PROBLEM
All that should be output is the block of lines below from the line with "June (27, 2094)" to the line with "2013 (21, 2210)", both included, exactly as written.

(Beginning of RECORDED INFORMATION)

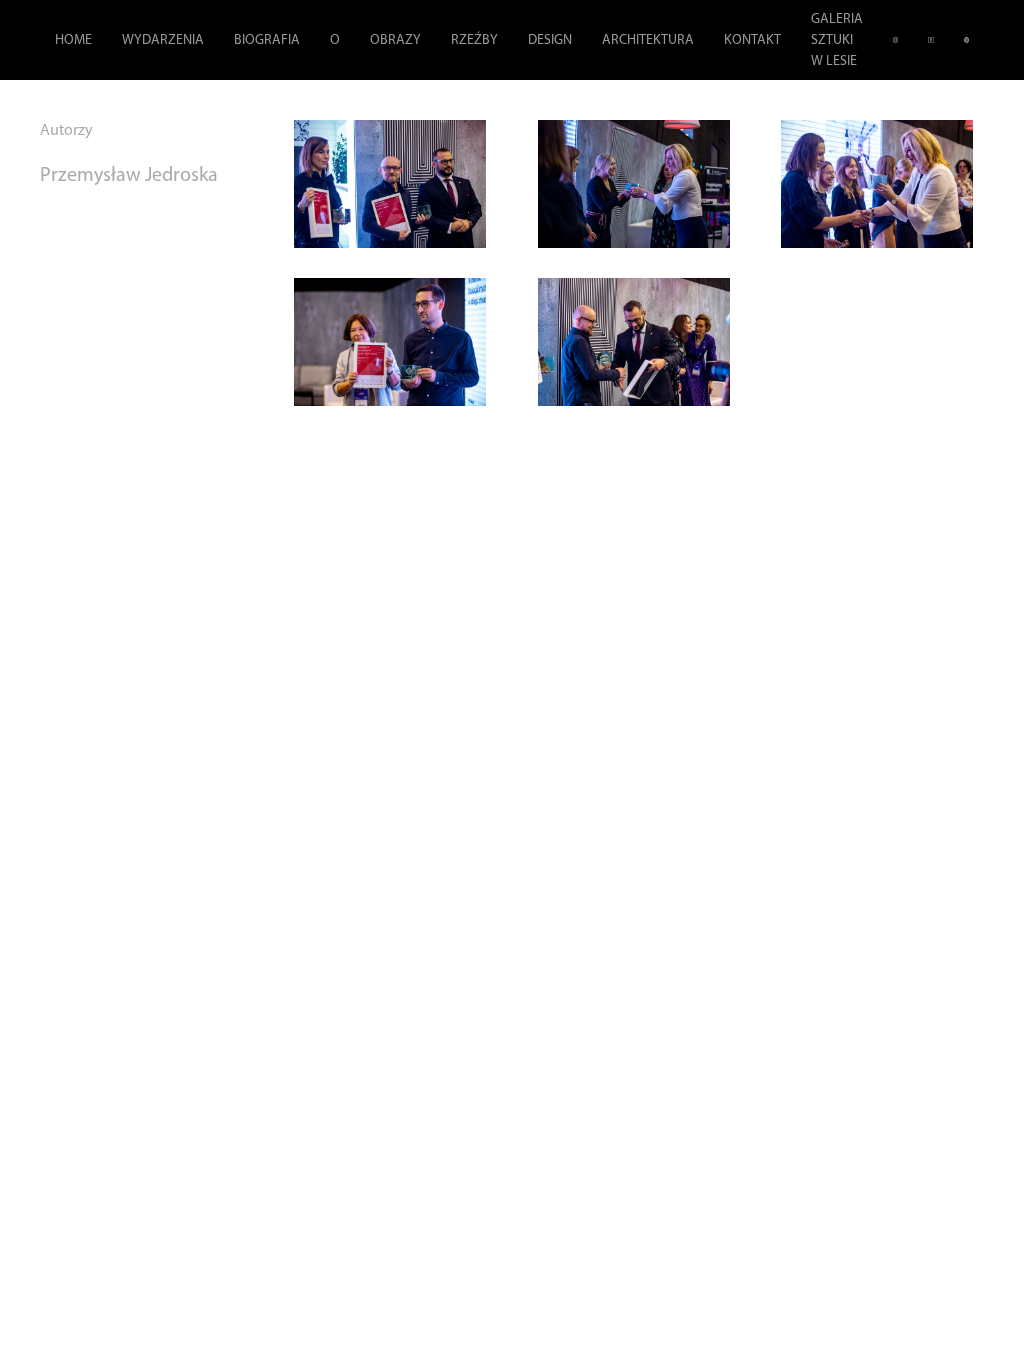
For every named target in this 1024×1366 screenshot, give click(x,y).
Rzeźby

(End of RECORDED INFORMATION)
(Beginning of RECORDED INFORMATION)

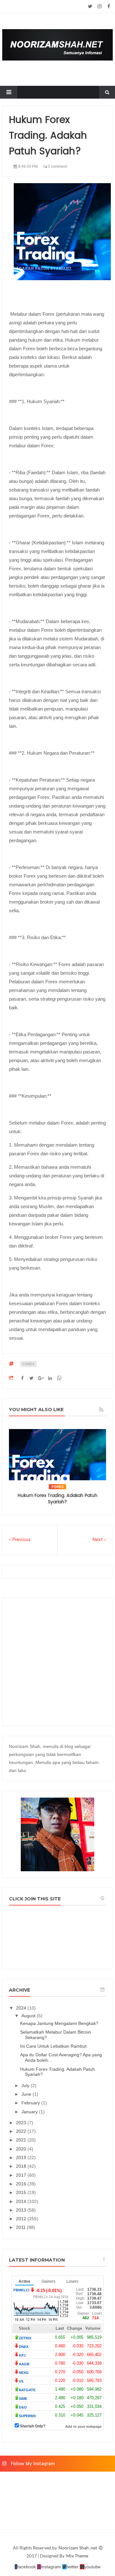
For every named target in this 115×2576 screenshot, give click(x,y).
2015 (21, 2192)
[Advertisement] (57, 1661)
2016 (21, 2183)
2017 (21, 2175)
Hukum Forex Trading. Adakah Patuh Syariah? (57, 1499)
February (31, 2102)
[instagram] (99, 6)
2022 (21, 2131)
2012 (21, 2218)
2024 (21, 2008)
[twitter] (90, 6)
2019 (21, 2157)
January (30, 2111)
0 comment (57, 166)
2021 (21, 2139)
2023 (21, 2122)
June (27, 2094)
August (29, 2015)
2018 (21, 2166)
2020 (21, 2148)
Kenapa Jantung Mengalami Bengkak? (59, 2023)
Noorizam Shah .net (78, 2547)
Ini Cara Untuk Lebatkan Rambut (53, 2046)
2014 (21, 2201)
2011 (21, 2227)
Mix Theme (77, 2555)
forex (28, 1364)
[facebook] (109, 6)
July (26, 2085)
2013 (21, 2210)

(End of RECORDED INFORMATION)

RESULT OF THIS TASK
June (27, 2094)
August (29, 2015)
2018 (21, 2166)
2020 (21, 2148)
Kenapa Jantung Mengalami Bengkak? (59, 2023)
Noorizam Shah .net (78, 2547)
Ini Cara Untuk Lebatkan Rambut (53, 2046)
2014 (21, 2201)
2011 (21, 2227)
Mix Theme (77, 2555)
forex (28, 1364)
[facebook] (109, 6)
July (26, 2085)
2013 (21, 2210)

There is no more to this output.